We found that the initial proportions of correct answers and mean knowledge scores in the intervention arm were higher as compared to those in the control arm. This could be due to the difference in the order of questions related to STI and ARI within the questionnaires used for each arm. Moreover, HCPs may have placed more attention on the topic they were trained in. Consequently, they could have correctly answered more questions related to the main topic of the arm in which they participated. However, the above mentioned effects did not influence our results since the improvements were calculated as the differences between pre- and post- intervention scores.

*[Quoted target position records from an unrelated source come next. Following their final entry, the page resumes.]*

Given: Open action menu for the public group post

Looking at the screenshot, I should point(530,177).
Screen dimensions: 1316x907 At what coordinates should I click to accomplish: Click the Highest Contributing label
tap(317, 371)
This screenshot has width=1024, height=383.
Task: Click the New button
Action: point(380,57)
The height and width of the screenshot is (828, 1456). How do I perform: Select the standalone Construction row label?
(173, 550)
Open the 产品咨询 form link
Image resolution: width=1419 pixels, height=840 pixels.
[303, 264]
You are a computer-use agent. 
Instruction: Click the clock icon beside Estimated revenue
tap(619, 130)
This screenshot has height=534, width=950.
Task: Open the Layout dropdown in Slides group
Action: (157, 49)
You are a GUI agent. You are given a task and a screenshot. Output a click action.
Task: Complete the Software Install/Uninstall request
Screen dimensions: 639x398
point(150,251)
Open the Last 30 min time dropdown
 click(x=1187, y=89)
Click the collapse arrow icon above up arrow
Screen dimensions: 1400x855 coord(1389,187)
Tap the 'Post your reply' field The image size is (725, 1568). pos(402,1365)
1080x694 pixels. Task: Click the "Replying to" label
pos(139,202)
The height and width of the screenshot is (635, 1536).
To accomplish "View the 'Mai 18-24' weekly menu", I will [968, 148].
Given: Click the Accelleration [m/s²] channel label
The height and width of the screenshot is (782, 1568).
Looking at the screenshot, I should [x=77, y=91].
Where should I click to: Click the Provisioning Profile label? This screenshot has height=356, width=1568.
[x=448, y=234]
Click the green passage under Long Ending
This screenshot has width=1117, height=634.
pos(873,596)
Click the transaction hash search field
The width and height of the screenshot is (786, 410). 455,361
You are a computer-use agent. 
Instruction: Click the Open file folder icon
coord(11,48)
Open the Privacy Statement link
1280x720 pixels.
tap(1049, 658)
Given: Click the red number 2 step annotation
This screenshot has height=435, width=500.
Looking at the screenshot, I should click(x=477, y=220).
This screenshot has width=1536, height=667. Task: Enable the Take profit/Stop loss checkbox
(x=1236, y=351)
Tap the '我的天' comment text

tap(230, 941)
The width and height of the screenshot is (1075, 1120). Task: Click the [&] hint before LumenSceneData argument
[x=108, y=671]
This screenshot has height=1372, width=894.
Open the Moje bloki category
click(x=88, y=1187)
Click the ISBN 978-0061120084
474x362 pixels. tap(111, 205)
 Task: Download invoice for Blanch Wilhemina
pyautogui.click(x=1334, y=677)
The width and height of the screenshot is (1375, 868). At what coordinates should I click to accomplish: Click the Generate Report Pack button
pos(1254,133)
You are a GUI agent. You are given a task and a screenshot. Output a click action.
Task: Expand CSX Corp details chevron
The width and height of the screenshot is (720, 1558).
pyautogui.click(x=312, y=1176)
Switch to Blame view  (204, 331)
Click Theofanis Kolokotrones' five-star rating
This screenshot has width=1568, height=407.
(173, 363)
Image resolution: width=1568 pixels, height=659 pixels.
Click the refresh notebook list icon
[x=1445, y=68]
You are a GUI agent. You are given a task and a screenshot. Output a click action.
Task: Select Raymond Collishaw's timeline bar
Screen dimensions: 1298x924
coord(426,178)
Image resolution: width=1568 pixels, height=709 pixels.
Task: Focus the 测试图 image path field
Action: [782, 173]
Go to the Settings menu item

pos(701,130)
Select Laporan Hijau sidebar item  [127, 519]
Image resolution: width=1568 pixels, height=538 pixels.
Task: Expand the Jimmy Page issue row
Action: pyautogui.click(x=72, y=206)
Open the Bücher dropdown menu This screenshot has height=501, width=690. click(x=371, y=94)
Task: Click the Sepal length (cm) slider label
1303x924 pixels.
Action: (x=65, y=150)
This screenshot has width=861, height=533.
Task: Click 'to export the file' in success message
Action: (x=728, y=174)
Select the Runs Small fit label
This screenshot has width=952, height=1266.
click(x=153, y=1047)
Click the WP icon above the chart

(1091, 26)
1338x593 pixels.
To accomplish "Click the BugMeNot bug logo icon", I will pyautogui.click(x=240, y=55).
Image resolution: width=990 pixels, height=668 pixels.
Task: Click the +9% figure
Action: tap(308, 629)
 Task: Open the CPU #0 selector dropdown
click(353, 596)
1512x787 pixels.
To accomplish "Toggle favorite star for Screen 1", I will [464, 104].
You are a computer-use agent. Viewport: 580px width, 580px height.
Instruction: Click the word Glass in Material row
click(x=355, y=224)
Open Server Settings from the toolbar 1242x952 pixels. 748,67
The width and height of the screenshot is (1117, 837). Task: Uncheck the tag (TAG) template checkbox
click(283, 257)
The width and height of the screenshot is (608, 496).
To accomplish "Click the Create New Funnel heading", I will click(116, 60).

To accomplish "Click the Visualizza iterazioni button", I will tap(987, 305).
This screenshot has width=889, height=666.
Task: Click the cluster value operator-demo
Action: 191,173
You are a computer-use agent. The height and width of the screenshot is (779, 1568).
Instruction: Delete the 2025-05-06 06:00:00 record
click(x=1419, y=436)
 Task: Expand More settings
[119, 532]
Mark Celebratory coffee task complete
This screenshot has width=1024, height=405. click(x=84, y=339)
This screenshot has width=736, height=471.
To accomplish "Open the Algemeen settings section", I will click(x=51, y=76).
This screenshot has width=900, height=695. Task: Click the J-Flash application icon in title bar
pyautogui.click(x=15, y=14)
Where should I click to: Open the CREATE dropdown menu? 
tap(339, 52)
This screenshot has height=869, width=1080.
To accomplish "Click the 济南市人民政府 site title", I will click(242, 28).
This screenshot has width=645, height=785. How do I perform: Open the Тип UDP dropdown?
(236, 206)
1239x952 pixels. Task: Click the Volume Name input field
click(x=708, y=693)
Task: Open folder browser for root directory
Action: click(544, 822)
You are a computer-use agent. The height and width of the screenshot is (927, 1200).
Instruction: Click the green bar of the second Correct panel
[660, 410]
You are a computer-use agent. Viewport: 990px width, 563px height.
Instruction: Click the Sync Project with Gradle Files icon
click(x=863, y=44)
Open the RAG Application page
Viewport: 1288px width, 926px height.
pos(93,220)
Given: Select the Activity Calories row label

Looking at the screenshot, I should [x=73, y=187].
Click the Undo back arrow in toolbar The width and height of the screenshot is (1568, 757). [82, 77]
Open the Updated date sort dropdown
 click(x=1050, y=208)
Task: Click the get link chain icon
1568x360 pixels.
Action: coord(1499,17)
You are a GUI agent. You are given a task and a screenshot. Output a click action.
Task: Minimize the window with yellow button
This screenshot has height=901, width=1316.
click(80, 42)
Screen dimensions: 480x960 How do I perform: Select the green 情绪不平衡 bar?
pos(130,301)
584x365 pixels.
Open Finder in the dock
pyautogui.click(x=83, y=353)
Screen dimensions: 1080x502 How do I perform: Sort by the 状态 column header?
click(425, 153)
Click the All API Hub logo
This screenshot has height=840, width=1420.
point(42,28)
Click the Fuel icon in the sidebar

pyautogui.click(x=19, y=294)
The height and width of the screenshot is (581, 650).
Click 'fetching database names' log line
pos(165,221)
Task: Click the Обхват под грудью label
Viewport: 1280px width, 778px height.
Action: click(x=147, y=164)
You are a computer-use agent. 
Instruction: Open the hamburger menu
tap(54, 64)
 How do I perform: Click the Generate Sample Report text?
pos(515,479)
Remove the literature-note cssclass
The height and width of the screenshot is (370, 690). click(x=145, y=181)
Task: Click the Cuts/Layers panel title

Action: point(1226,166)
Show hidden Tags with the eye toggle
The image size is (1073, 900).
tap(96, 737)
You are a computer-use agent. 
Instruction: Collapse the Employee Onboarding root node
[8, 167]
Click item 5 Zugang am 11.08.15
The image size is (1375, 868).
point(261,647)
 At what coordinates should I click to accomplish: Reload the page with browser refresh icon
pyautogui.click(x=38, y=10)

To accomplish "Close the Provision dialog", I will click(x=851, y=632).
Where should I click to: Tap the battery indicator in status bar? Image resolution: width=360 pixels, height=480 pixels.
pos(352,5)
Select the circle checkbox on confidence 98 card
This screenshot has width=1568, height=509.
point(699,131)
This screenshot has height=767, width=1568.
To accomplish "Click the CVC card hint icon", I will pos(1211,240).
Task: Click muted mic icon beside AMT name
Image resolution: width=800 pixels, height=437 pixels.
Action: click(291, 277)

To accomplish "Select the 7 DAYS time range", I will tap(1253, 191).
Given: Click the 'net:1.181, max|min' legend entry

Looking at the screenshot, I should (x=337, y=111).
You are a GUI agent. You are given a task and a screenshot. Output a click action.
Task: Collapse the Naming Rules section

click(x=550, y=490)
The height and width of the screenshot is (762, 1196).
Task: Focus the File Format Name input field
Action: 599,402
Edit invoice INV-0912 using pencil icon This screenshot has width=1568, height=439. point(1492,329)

We also analysed the impact of each educational activity on STI knowledge and reported practice and found that, the differences of STI knowledge before and after the first training, as well as the second training, were not significant (results not shown). However, knowledge improvement in the whole intervention process was significant. While, practice training was given only once in our study, which might possibly have influenced the impact of the STI intervention on practice improvement. Hence, multi-faceted interventions have been shown to be effective in particular environments [26],[36]. We used an interactive training method for each training session, which is not commonly applied in our educational system, as well as training in the field. This method is considered to motivate active learning from participants and provide better training effects, and can result in moderately large changes in practice, while didactic lectures alone are unlikely to affect change [40].

Conclusion

This study shows the effectiveness of an educational intervention on STI knowledge of HCPs at grassroots level, especially for pharmacists, HCPs who worked in villages, and who initially had low STI knowledge. Our study does not show the significant effect of intervention on practice overall, however the significant effect was observed among pharmacy/drugstore workers. Interactive training and multi-faceted educational interventions may give better and more sustainable improvements, and the education curriculum should not only focus on providing correct knowledge but also address misconceptions.